Interbeat Interval (IBI) in PPG Explained

The interbeat interval (IBI) is the time in milliseconds between consecutive heartbeats, detected in PPG as the period between successive systolic peaks or foot points. IBI is the primary input for heart rate variability (HRV) analysis and serves as a non-invasive surrogate for R-R intervals from ECG.

IBI extraction from PPG requires robust peak detection algorithms. Common approaches include simple threshold-based peak picking, derivative-based methods (finding zero-crossings of the first derivative), and template-matching techniques. The choice of fiducial point (systolic peak, foot, or mid-point of the rising slope) affects absolute IBI values and must be consistent across analysis pipelines.

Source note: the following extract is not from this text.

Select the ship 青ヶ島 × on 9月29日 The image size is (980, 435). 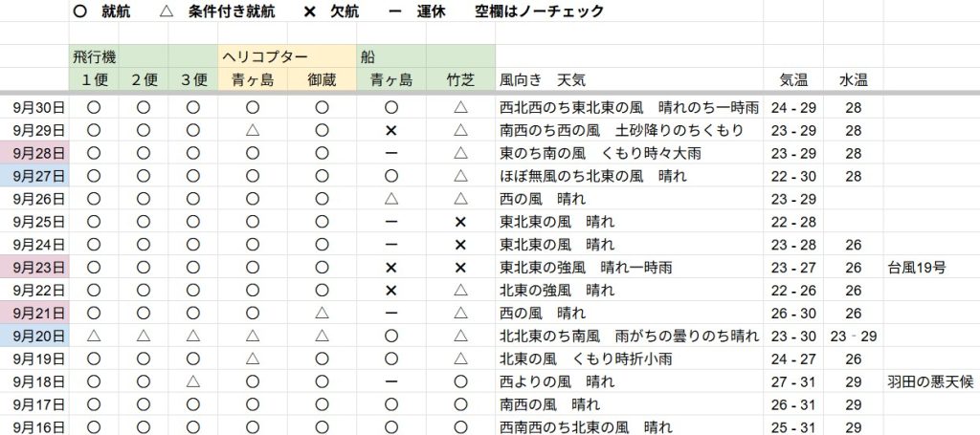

The accuracy of PPG-derived IBI relative to ECG R-R intervals depends heavily on signal quality. Under resting conditions, well-designed algorithms achieve mean absolute errors of 2–5 ms. During physical activity, motion artifacts can introduce false peaks and missed detections, inflating IBI error to 15–50 ms, which severely compromises HRV metrics derived from short recordings.

Signal quality indices (SQI) are routinely applied before IBI extraction to flag corrupted segments. Beat-to-beat IBI outlier detection using physiological plausibility constraints (e.g., rejecting IBIs outside 300–2000 ms or deviating >20% from the local mean) further improves reliability. For clinical HRV applications, a minimum of 5 minutes of artifact-free IBI data is required per guidelines from the European Society of Cardiology and the North American Society of Pacing and Electrophysiology.

Frequently Asked Questions

Is PPG-derived IBI equivalent to ECG R-R intervals?

PPG IBI closely approximates ECG R-R intervals but introduces a fixed pulse transit time delay and is more susceptible to noise. For clinical HRV analysis, ECG remains the gold standard.

What sampling rate is needed for accurate IBI extraction?

A minimum of 25 Hz is required, with 100–250 Hz recommended for high-fidelity timing. Higher sampling rates reduce quantization error in peak localization.

How does wrist placement affect IBI accuracy?

Wrist sensors are more susceptible to motion artifacts than finger-based sensors, particularly during activities involving arm movement. This can degrade IBI accuracy by 10–30% during walking or running.